1) The user interface is clean and easy to understand.
2) Privacy is step one. The first thing you do is add friends to a Circle. The circle allows you to control who sees each post. Facebook didn’t introduce groups until I had so many friends it seemed to hard to do.
3) Understandible privacy settings. The security settings are relatively easy to understand. An explanation of the circles is part of the marketing. The privacy help section is easy to understand. And, at least for now, there are no 3rd party apps accessing your privacy.
4) Google+ doesn’t own my pictures. I’ve been hesitant to upload my pictures to facebook because the terms of use with regard to intellectual property. Google’s terms of use for PicasaWeb are much more favorable.
5) I see some useful possibilities now that I have the circles in place. Some of this functionality is already available, but merging other google applications with Google+ circles could add power and ease-of-use. Examples:
I upload a photo album to Picasaweb and share it with my family circle. My mother-in-law now goes to one place and see all of the pictures I’ve shared with her. And, she can order prints.
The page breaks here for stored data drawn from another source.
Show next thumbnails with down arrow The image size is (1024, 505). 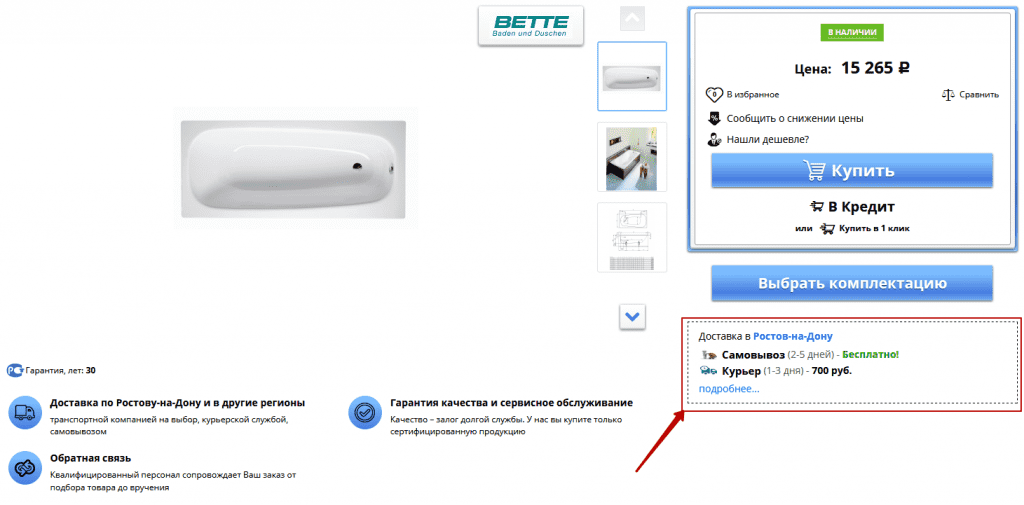(632, 317)
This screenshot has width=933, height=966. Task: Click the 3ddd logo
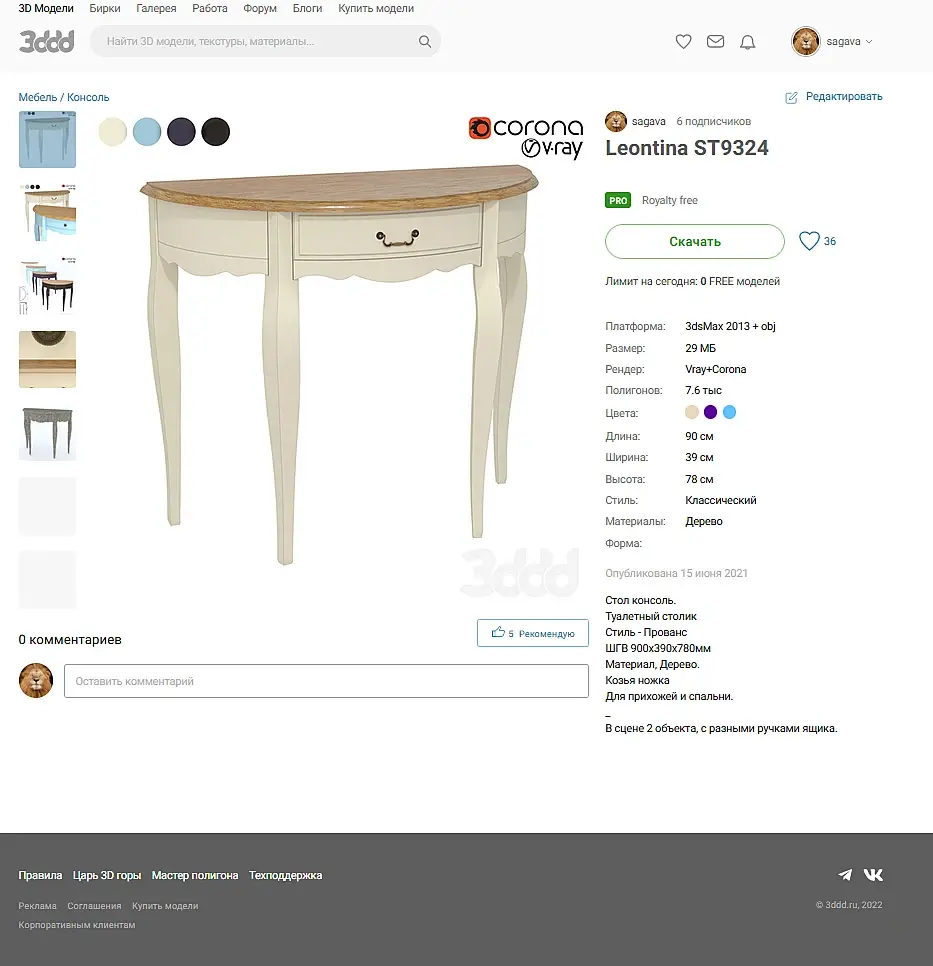(47, 41)
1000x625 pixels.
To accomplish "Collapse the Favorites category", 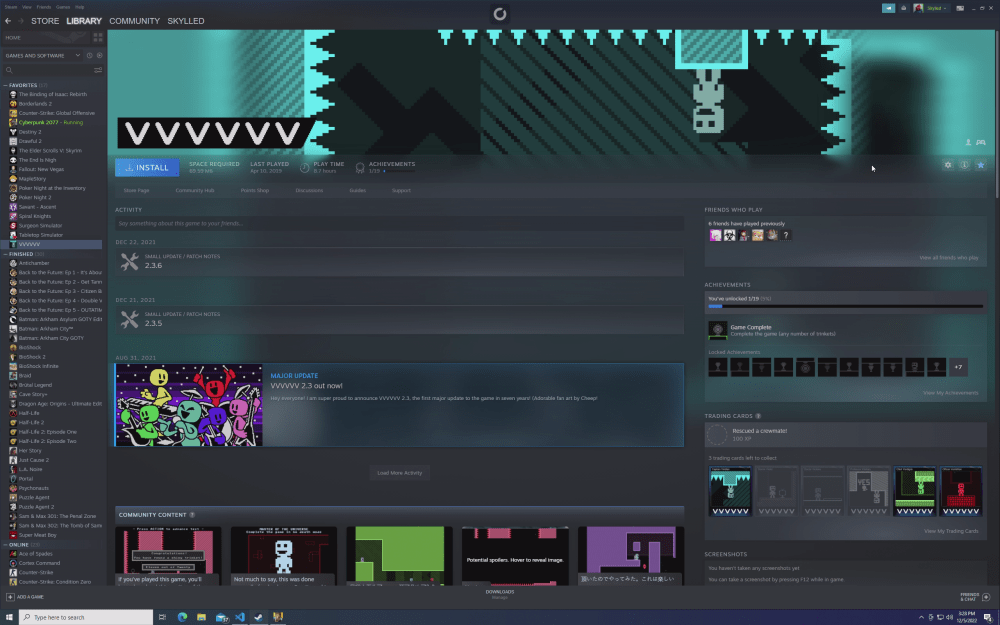I will coord(4,85).
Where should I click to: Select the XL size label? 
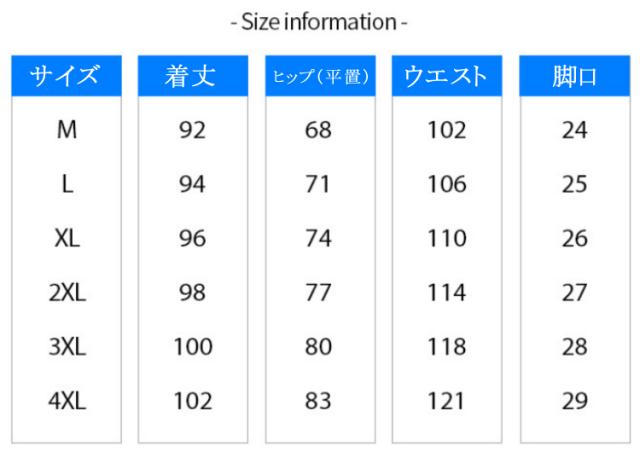click(67, 238)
In google docs, I put together a roster for my BBQ=pork awareness group, I share it with the BBQ circle, and the appropriate people have access. Google+ could almost completely replace google groups.
What about Google Voice? At night, calls to the family circle go immidiately to my unlisted home number for emergencies. All others go to voicemail.
Facebook certainly has momentum, but Google has leapfrogged them in core functionality, and the number of GMail users has immidiately given Google a fast start. And if posts can shoot out to a text message, who needs Twitter?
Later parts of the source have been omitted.